Cloud apps allow greater collaboration between teachers and students, schools and academies within Trusts and between schools and parents. This is mostly down to the ability to access work and resources wherever you are – something that has been critical to many schools and businesses being able to continue working over the last few years. On top of this, file management is improved with users able to work off the same files, decreasing storage requirements and saving time when bringing together a document that historically would have needed to be passed around with the latest comments.

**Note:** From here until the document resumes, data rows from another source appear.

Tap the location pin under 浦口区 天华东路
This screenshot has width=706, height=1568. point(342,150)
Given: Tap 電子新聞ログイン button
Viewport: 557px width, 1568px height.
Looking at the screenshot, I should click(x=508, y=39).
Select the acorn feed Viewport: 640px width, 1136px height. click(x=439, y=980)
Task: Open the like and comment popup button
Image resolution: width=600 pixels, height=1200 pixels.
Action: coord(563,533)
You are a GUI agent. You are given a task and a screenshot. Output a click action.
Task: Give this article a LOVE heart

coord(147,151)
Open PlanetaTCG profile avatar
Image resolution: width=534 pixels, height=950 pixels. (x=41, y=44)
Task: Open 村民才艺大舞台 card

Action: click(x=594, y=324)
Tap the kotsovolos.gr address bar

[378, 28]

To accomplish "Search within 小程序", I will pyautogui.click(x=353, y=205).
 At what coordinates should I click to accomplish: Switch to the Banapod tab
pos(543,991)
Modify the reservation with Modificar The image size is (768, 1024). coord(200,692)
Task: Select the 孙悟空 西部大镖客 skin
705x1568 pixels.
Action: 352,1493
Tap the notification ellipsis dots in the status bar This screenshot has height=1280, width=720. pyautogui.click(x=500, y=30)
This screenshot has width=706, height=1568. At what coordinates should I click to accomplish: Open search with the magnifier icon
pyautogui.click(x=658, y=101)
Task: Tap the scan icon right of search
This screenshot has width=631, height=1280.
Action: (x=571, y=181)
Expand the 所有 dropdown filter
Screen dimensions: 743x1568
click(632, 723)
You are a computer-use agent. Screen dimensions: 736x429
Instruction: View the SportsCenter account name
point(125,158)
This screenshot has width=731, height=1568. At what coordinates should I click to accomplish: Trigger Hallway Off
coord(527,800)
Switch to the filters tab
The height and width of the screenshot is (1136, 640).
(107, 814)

Improved work-life balance
Very closely linked to collaboration, one of the biggest benefits that staff experience when using a cloud based set up is the ability to work when suits you. Outside of core school hours, using cloud technologies can mean that teachers can leave the school at 4pm, run some chores and then get back to marking later that day, should they wish, rather than have to stay physically in school until it’s done. A really tangible time-saving benefit of Microsoft Teams, for example, is the ability for teachers to create quizzes for students, pre-populate the answers as well as some feedback on the incorrect answers, effectively marking the checkpoints for the teacher.
There are many ways for schools to save money with cloud computing. The most obvious is through reducing physical hardware, whether that’s removing or reducing the number of servers or reducing the specification needed for laptops due to less pressure of cloud apps than local apps on the device, meaning you can now get a perfectly usable laptop in a cloud environment for ~£200 instead of £400+. In addition to this, a school not running a physical server will also benefit from better green credentials with less energy required for both the server and the associated additional infrastructure required; over time this can really add up.
Cloud devices and infrastructure receive regular updates from manufacturers (of both hardware and software) and ensures that the latest threats can be protected against, both reducing the chance of malware and ransomware, but also allowing you to avoid downtime in class. Manufacturers constantly try to break into their own services to find potential security flaws before the wrong people do, allowing them to patch it before this flaw is exploited. Network teams can also force security updates at appropriate times (e.g. overnight) meaning that devices and the network can remain up to date without disrupting teaching.
Training students for their futures
It’s often correctly pointed out that students pick up technology instantly due to being born with it. Whilst this is true, there is a significant difference between being able to use an iPad quickly to share files and understanding how to utilise Microsoft Teams or Google Classroom to collaborate on work with other students and teachers and get real-time access to results and feedback. There’s often a number thrown around stating that X% of jobs of the future don’t exist yet, what is clear is that most of these will involve technology in some capacity and with that will all involve cloud technology. In addition, jobs that traditionally didn’t use technology are seeing it become more important than ever and so exposing your students to it early, students can be prepared, whether they go to college or university, a traditional office job, working in retail, distribution or medicine, they’ll be more prepared. Furthermore, ‘the cloud’ may well be old technology in 10 years’ time, but by training students on it now, it will allow them to adapt to an as-yet-unknown style of working later in their careers by ensuring they embrace technology.
Efficiency of device management
Cloud devices and networks require less management as well as being able to be managed from anywhere. Cloud management tools can also help save time in provisioning new devices and save money in lower support and maintenance costs with less to go wrong than in a traditional network. Whether you have an in-house technician or IT support partner, they can spend more time helping engage teachers and students to allow better use of technology to improve teaching, rather than managing and fixing tech issues.